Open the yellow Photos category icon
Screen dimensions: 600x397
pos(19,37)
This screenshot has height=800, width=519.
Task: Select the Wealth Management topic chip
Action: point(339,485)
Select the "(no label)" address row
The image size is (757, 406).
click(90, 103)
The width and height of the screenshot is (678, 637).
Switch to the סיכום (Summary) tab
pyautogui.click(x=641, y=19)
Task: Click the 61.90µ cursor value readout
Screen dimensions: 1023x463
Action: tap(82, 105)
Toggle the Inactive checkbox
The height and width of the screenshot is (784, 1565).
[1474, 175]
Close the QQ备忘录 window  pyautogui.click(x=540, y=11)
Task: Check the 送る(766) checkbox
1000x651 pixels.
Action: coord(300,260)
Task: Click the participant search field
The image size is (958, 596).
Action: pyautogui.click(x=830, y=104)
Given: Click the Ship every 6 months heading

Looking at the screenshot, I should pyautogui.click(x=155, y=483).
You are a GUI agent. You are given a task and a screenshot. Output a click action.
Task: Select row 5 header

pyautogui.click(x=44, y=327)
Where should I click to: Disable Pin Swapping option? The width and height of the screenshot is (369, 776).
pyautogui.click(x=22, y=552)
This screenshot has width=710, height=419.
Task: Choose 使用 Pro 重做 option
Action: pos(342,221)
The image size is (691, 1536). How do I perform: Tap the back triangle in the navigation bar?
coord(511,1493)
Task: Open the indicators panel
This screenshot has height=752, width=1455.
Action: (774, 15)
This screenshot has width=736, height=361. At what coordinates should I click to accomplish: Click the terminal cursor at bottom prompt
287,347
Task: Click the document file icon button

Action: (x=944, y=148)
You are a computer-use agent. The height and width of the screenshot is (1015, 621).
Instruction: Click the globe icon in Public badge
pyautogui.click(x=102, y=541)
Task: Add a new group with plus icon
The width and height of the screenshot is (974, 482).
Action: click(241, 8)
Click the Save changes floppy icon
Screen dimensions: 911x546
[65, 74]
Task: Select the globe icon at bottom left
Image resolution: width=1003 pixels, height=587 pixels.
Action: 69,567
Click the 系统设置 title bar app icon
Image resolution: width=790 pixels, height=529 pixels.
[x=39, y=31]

————

WHAT YOU HAVE TO DO: Which lines of the listing contain the string "checkbox"? Copy every one of them.

YOUR RESPONSE:
Toggle the Inactive checkbox
Task: Check the 送る(766) checkbox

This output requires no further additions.